Boost by Design: Introduction to service design thinking

A feature by Perrine Mercenier.

BOOST by Design is a new project – developed and led by Creative Dundee – for Dundee’s Social Enterprises who are keen to develop their understanding of design, innovation and digital skills. You can learn about the project here. We wanted to share what happened during the first session on Thursday 21 Feb 2017 at The Circle.

Around 50 established and 25 aspiring Social Enterprises are now based in Dundee, all of which provide great products and services and create huge and important social benefits for communities. The BOOST by Design programme – the first of its kind – brings design thinking and innovation skills into the mix to improve what happens behind the scenes of social enterprises. As a social enterprise, Creative Dundee is keen to make sure that Dundee’s third sector collaborates more with, and benefits from, being involved in the city’s creative scene.

With assistance of Dundee Social Enterprise Network, the programme provides the groundwork for 13 early stage Social Enterprises to benefit from gaining a better understanding of service design, digital innovation and community building to improve the sustainability and growth of their social enterprises.

Open Change are using service design know-how for the first two workshops to look at the potential for social enterprises to adopt service design thinking.  For the first workshop, Open Change introduced to the group simple methods of interviewing and observation as visual thinking, user interviews, journey mapping and personas.

What is Service Design?

Design is generally associated with the process of making of chairs, tables, clothes, etc. but design methods are also critical to developing and delivering good services. Service Design is about putting people at the heart of thoughtfully designed activities, processes and experiences, making them immediately understand what the service is and why it’s important. Adopting this process makes services easier to understand, use and deliver.

Service Design methods and processes are driven by four key concepts:

  1. Human centered: empathising by being closer to your customers/users/patients/staff
  2. Prototyping: testing ideas (not just one) in the physical world to see how they work
  3. Social: being more collaborative by sharing with people who are not like you
  4. A bias to action: not just talking, but acting, trying, testing and not being afraid to fail

These methods have now spread in public services, health care, and many other sectors, improving the user experience.

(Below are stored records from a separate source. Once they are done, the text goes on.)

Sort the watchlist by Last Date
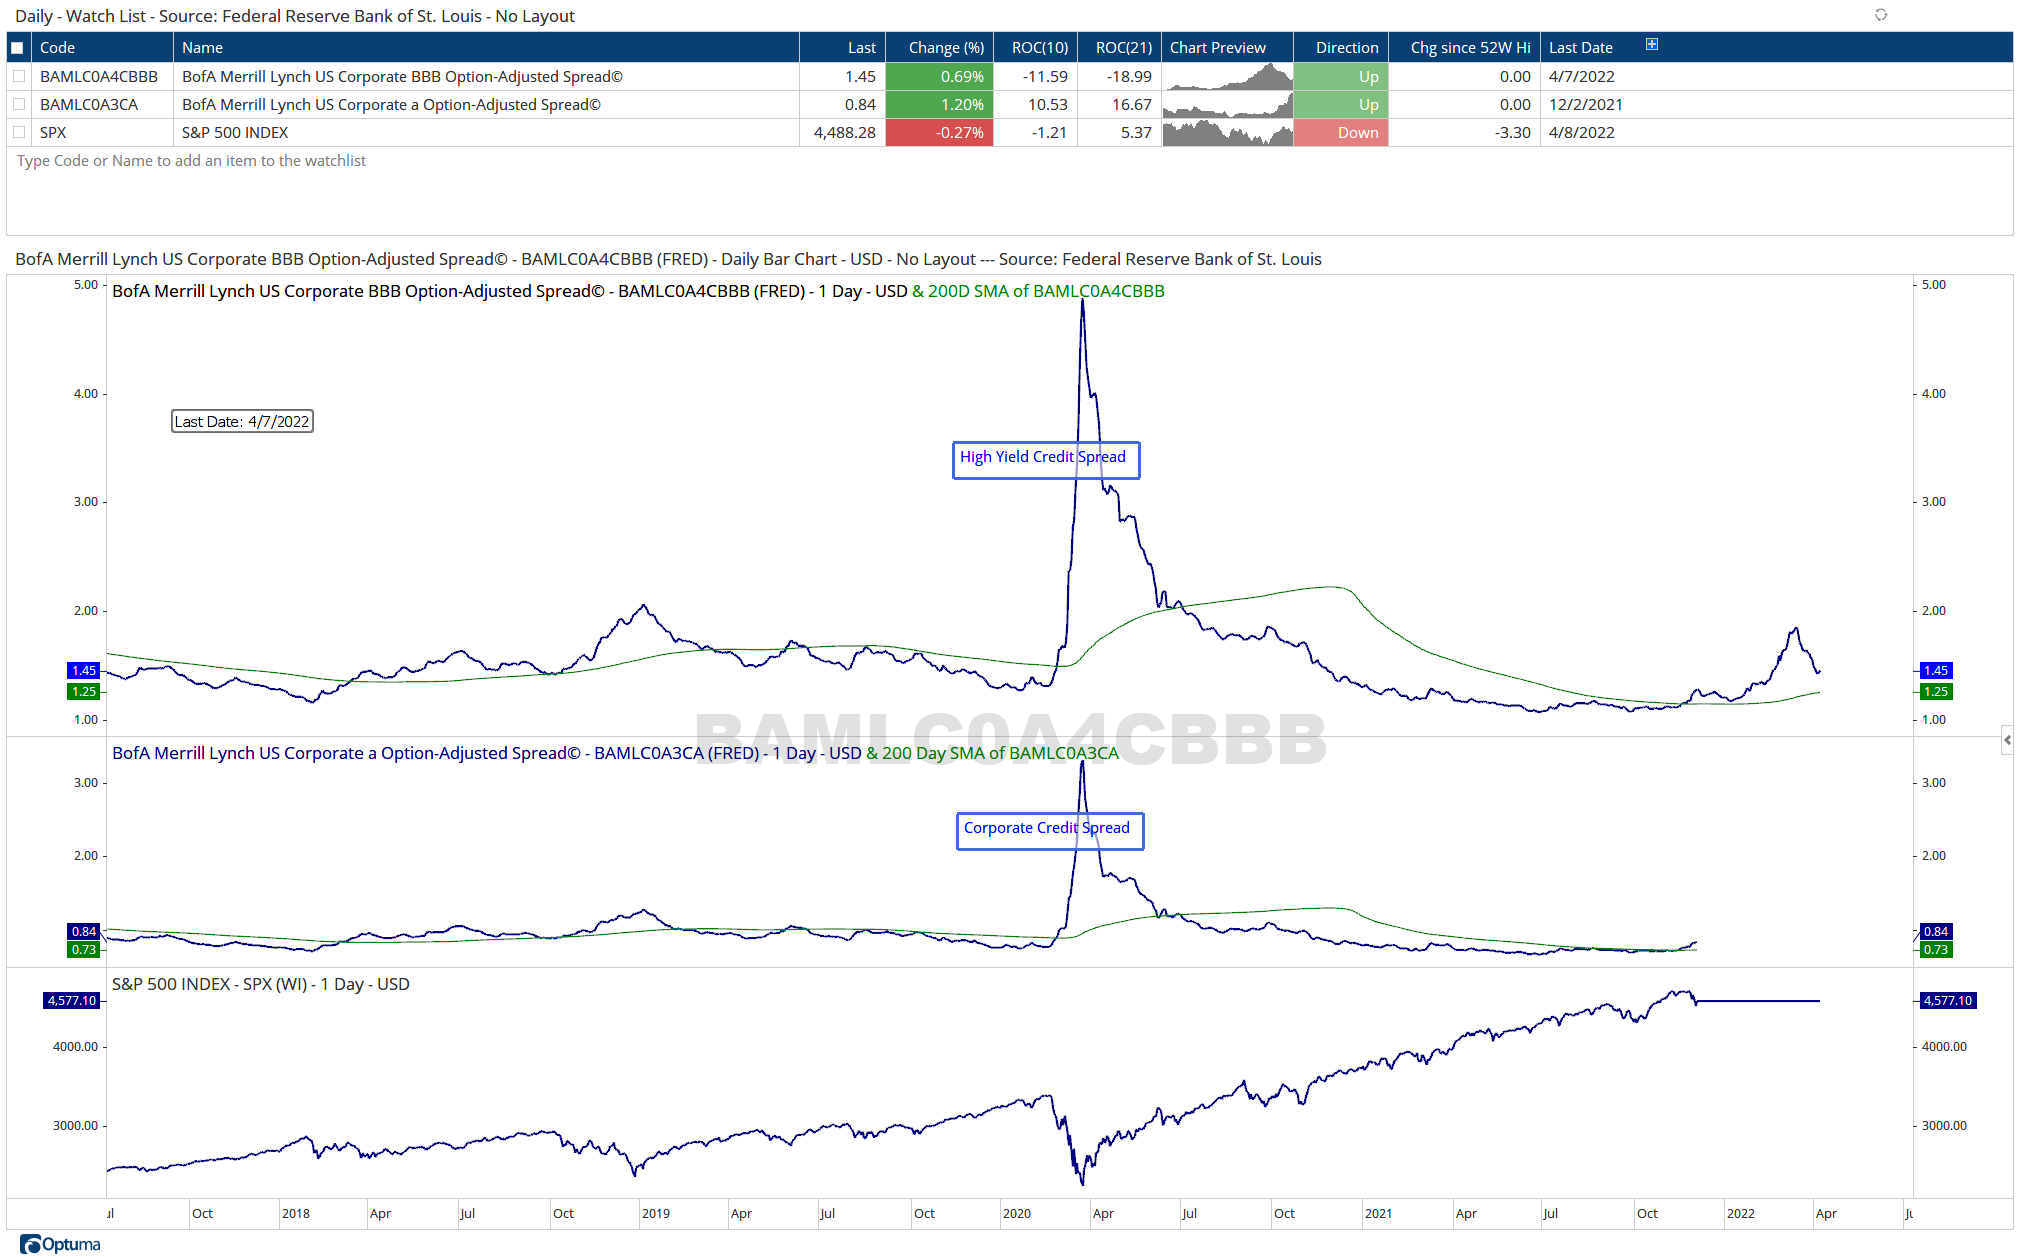 [x=1581, y=47]
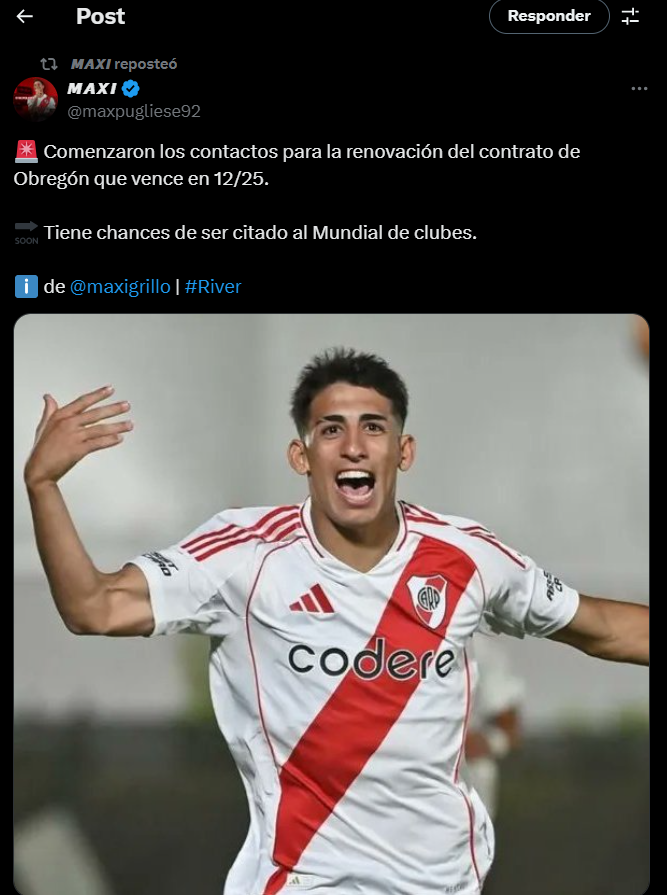667x895 pixels.
Task: Click the SOON arrow emoji
Action: click(26, 232)
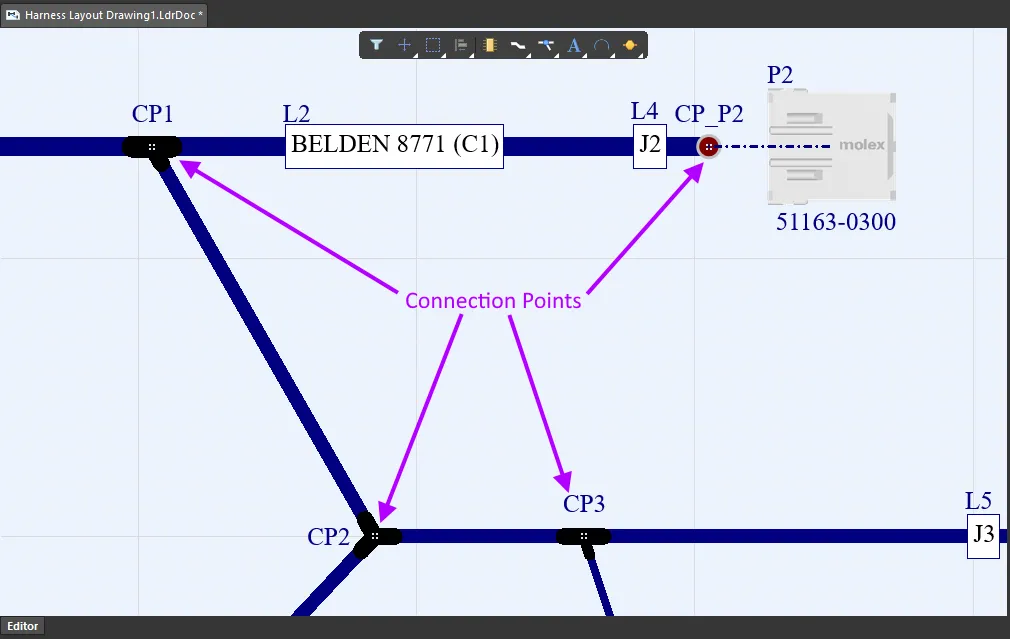
Task: Open the Editor tab at bottom
Action: click(23, 627)
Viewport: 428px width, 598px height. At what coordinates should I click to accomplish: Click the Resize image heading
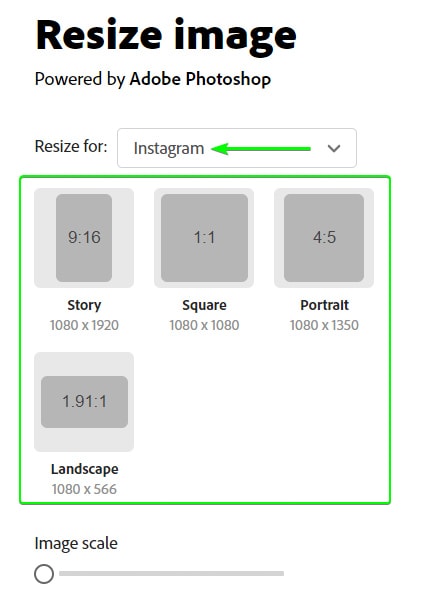[166, 36]
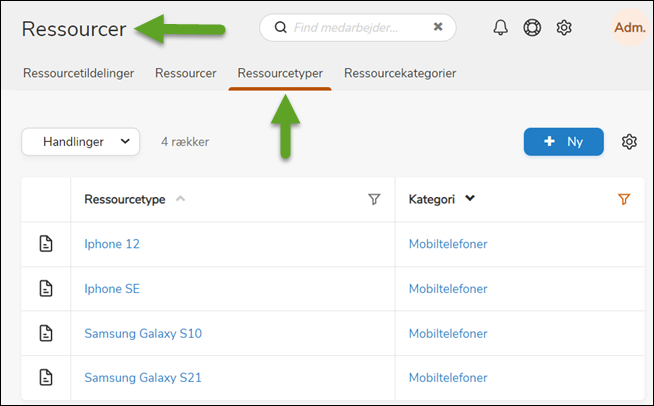Open the help lifebuoy icon
654x406 pixels.
[x=532, y=28]
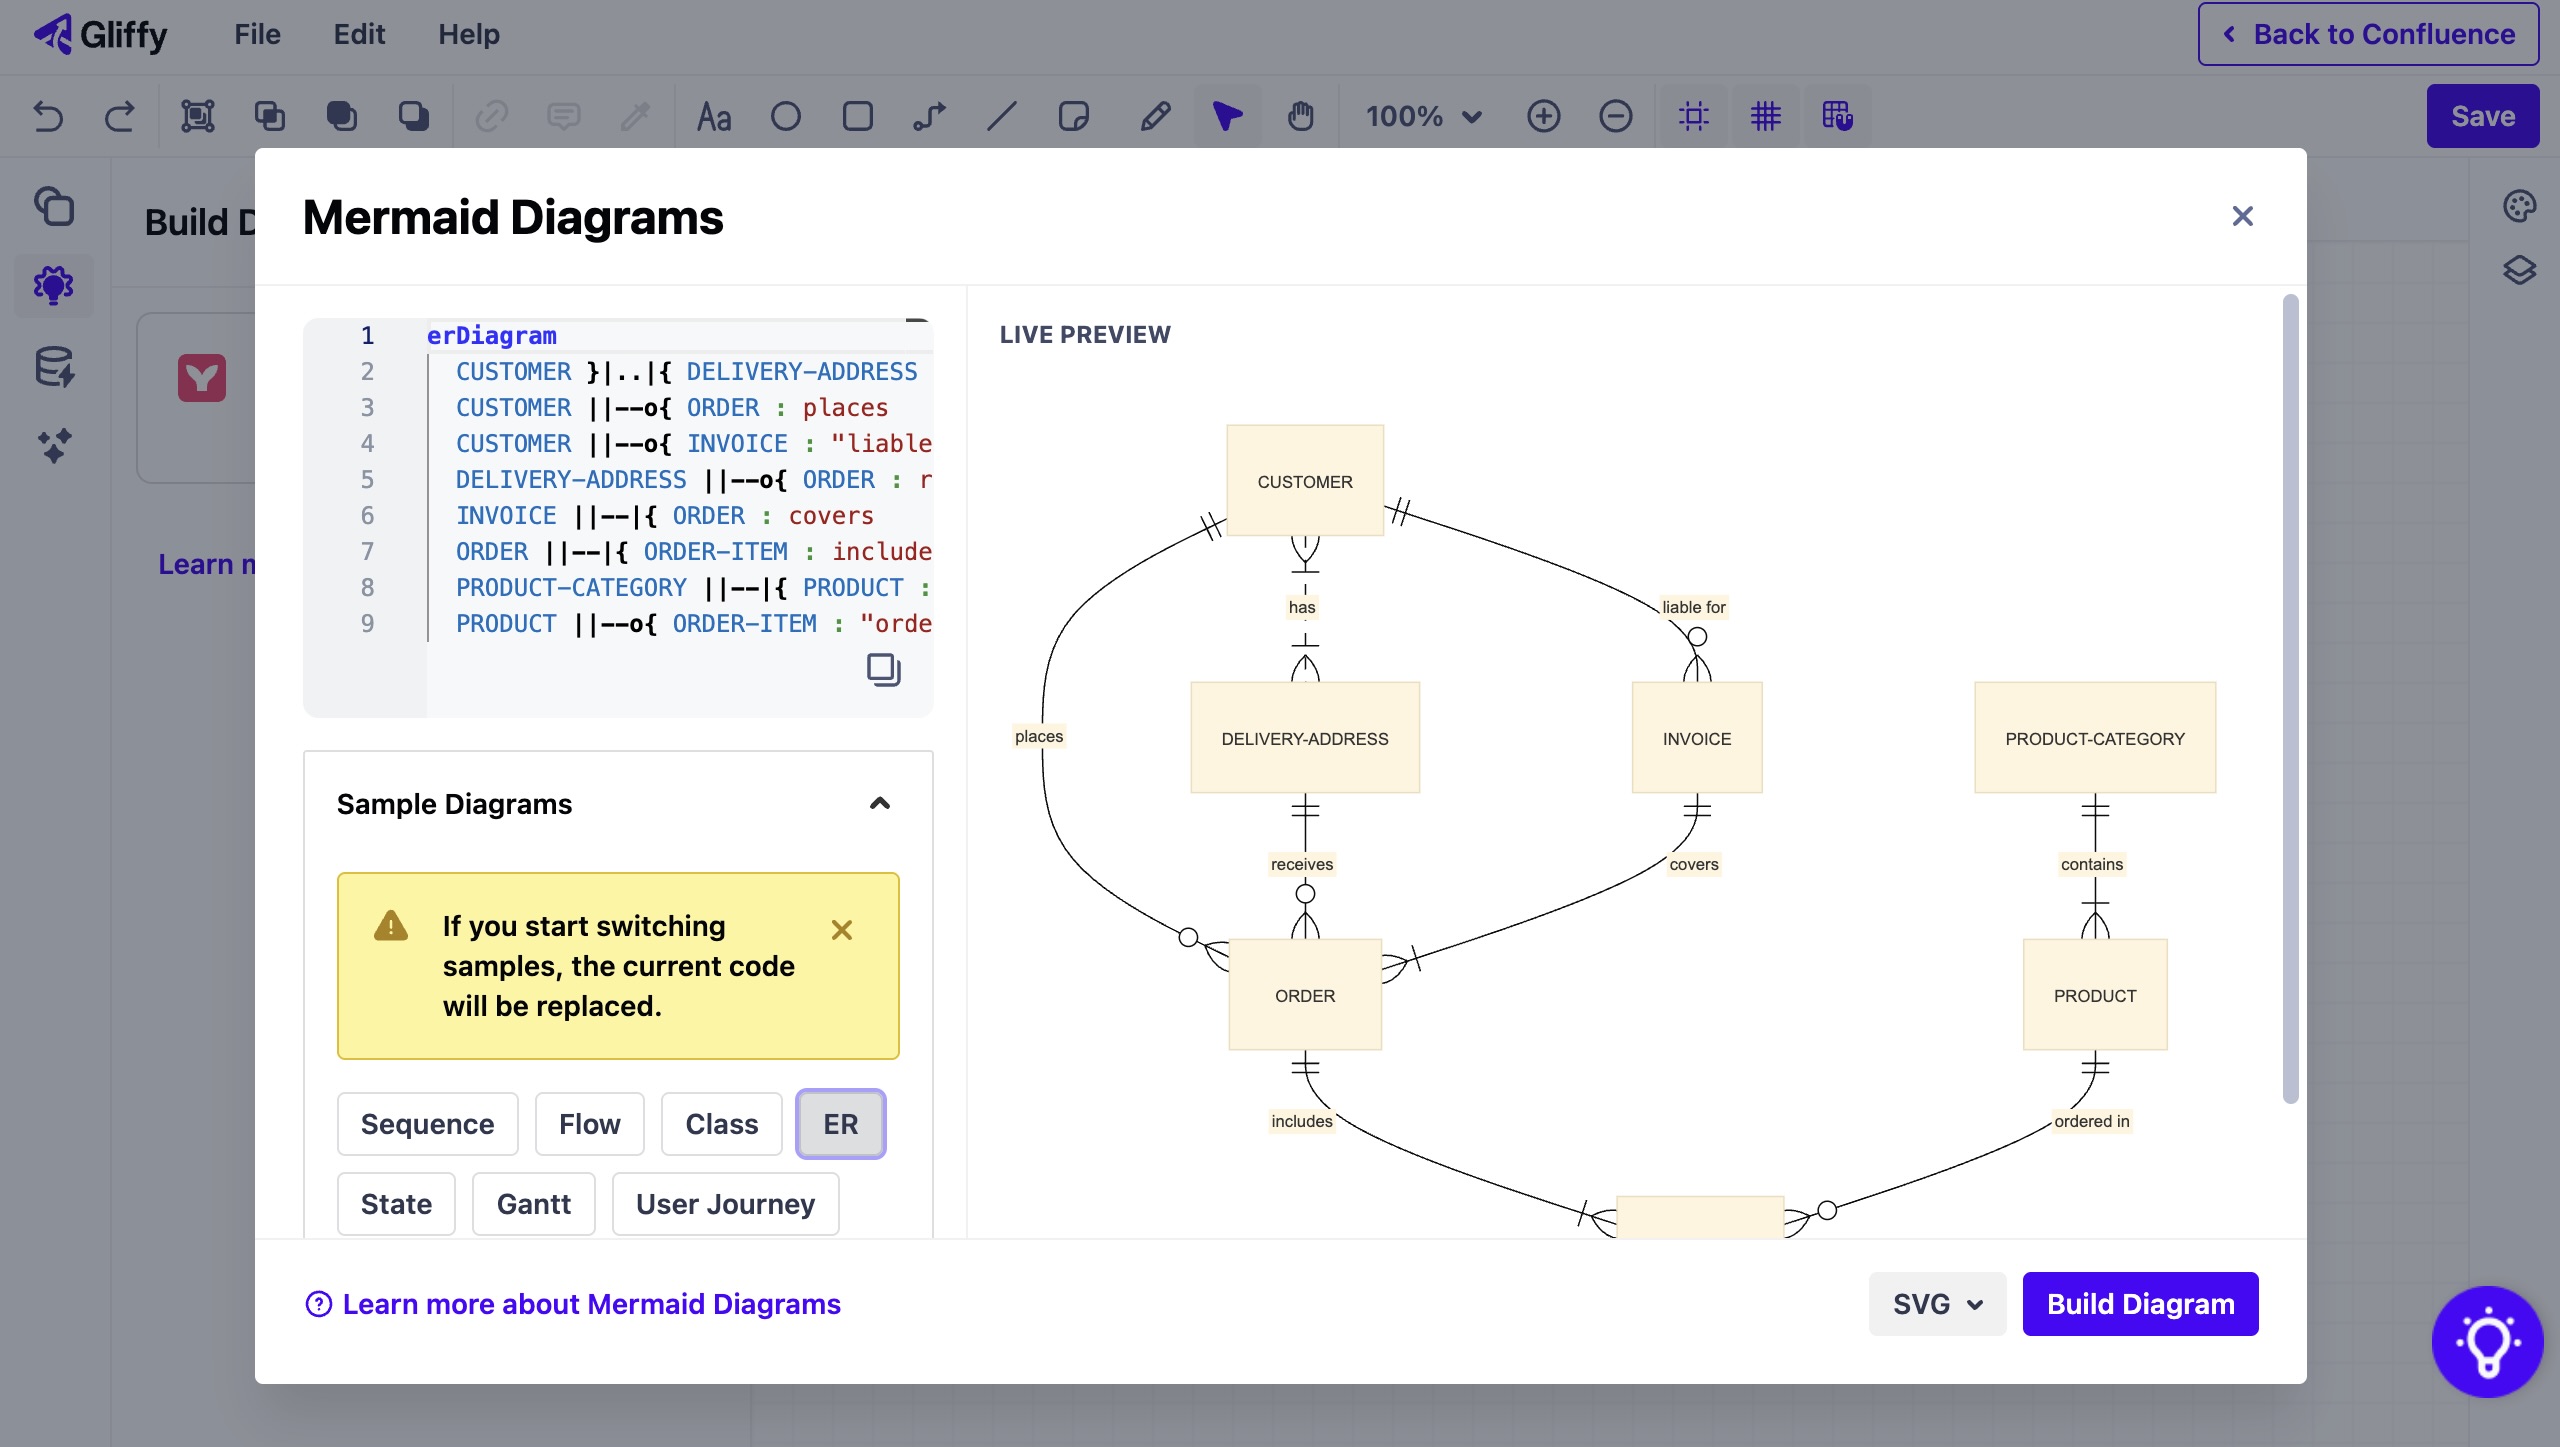The image size is (2560, 1447).
Task: Copy the Mermaid code using the copy icon
Action: [x=881, y=670]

Interviews and observation
Spending time speaking to people – whether they are your customers or not – users, patients, clients or staff is critical to get a better feel about how they use your services and better identify the potential issues they face.

Customer journey mapping
Representing their ideas visually, working collaboratively in pairs and following the structured path of the customer journey mapping, participants were able to put themselves in the shoes of their customers to explain to others what their organisation does.

It was really great to see participants being able to quickly translate the tools into practical ways to improve their own enterprises!

The purpose of the customer journey mapping is to learn more about your user’s experience and help you know which part of your process should be delivered differently.

“It gave me a structure to tell what my organisation does, the process helped me to assess the impact of each step of our audiences’ experience. I realised that I don’t necessarily ask my customers about their satisfaction at each step of the process.” – Boost by Design participant

Personas
Participants were invited to think about their user’s profile and create personas to help design better services. Though fictitious, personas are based on real people’s stories and are useful for representing the different segments/profiles of your customers or users, and potentials users, when making decisions about how your services should evolve.

Insights of the day

Facing all different kinds of challenges, the social enterprises came to this workshop with their own expectations and objectives but all with the common willingness to learn something that could help them make their business grow and become more sustainable.

It was really interesting to see how participants made connections, shared about their projects and learnt from each other making the workshop even more informative and constructive. Though different, all realised that their businesses use creative solutions to solve social issues.

Social enterprises will delve deeper into these concepts during the next workshop which will take place on 28 February where participants will be asked to identify a focused problem and generate ideas collaboratively.  

We look forward to sharing with you insights from the next workshops!